### Work required
Gather every line in the records that contains the string "height", matching its case exactly, and copy each line in full.

___ Raw records

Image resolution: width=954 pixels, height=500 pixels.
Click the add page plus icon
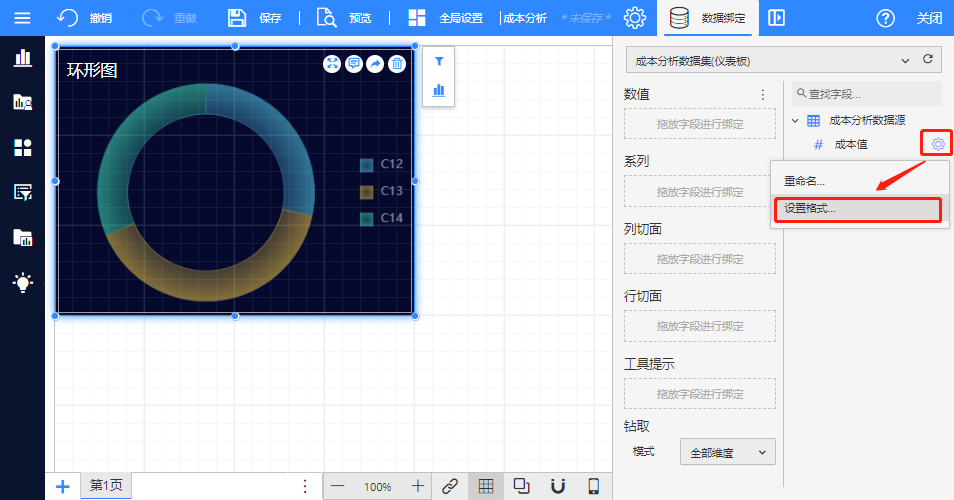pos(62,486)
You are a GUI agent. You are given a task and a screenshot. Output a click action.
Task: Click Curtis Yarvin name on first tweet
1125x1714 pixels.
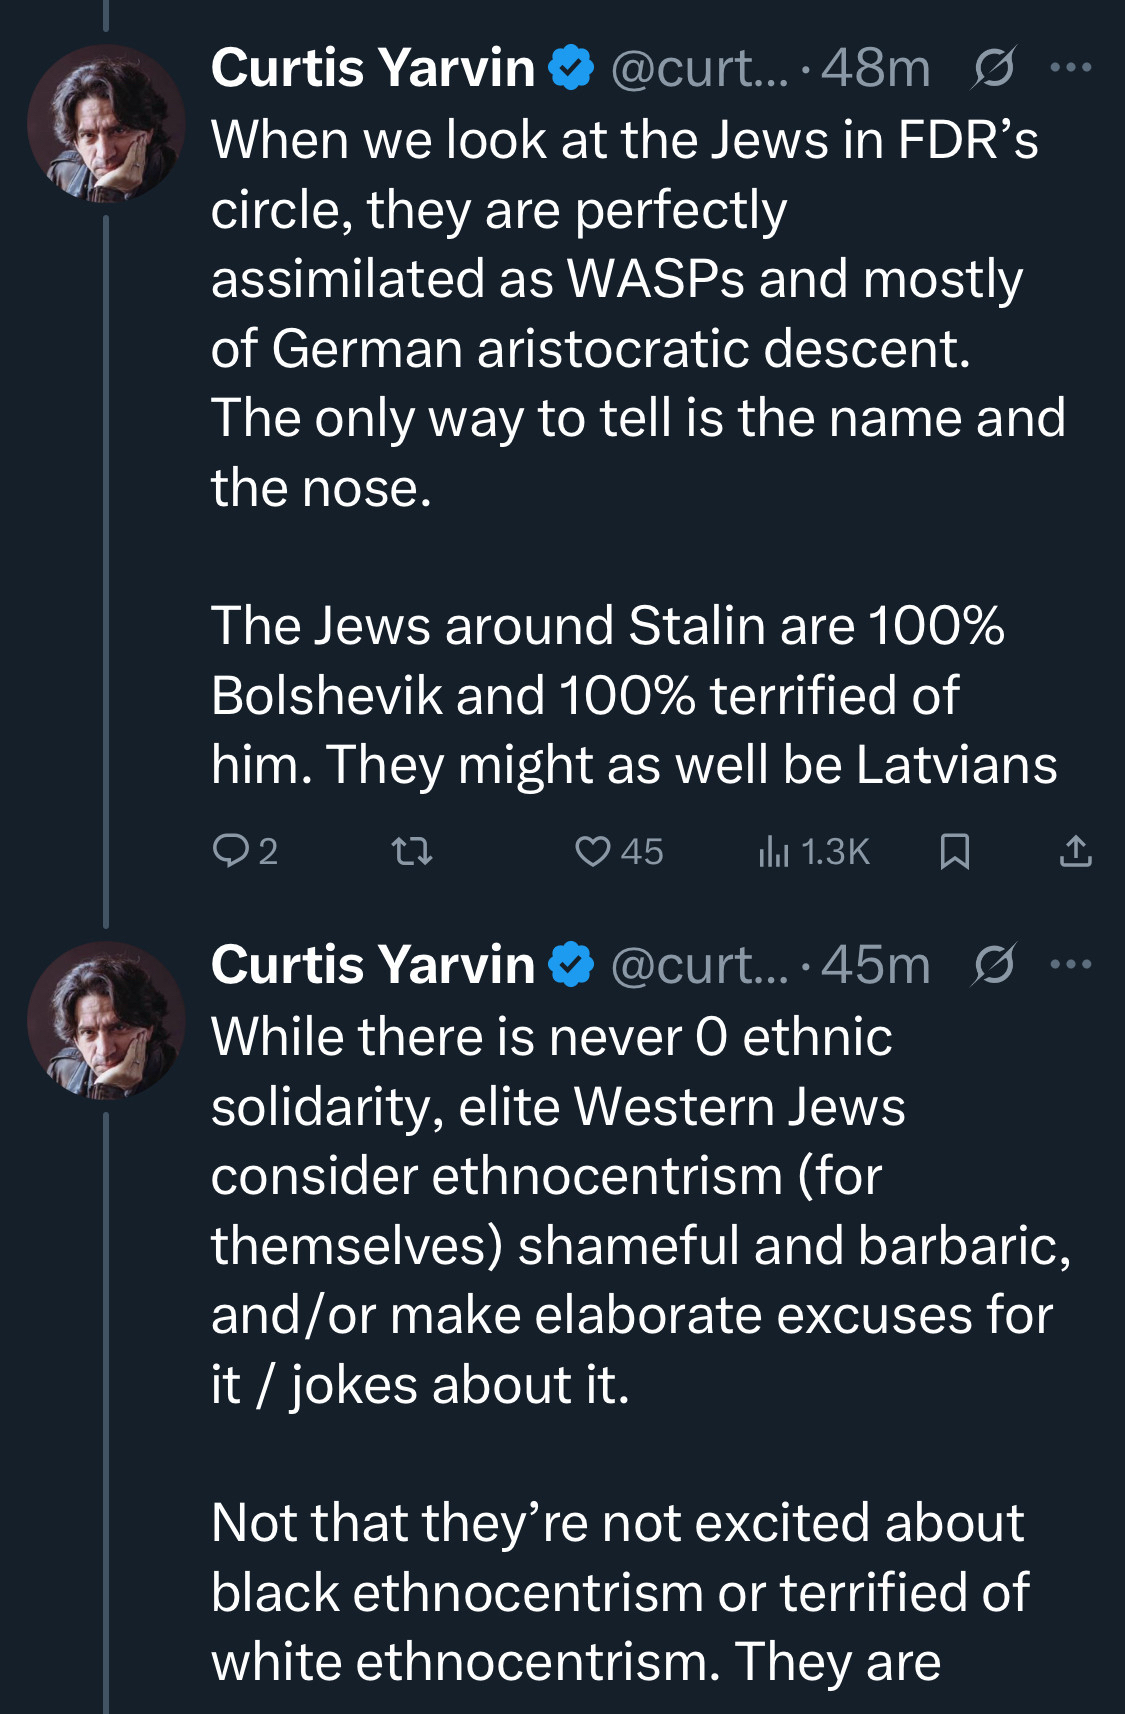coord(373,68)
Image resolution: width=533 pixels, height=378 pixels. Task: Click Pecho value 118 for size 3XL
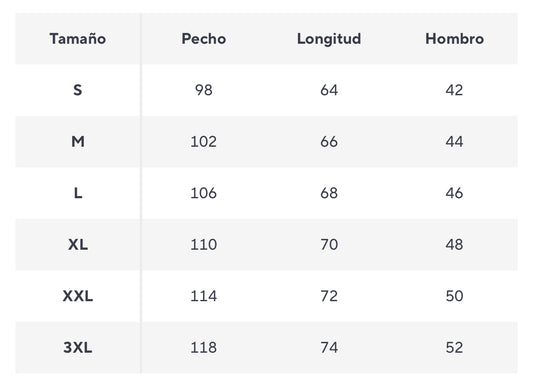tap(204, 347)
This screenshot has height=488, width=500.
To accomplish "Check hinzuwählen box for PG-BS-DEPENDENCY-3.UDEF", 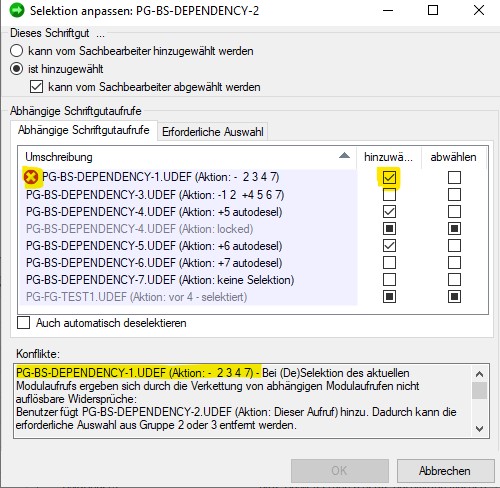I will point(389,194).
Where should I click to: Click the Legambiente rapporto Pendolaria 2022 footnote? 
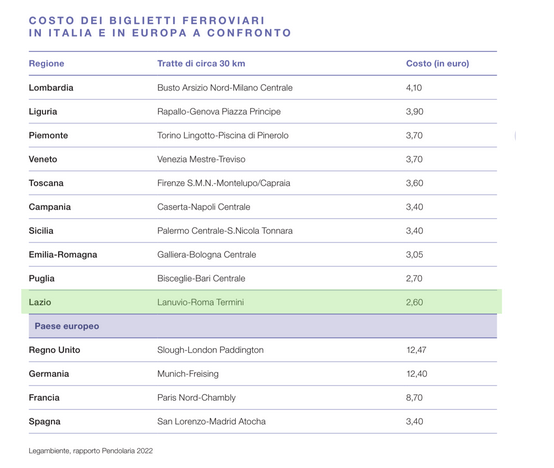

______

### Response to the task
Image resolution: width=954 pixels, height=500 pixels.
Image resolution: width=533 pixels, height=378 pixels. Task: Click Pecho value 118 for size 3XL
This screenshot has height=488, width=500.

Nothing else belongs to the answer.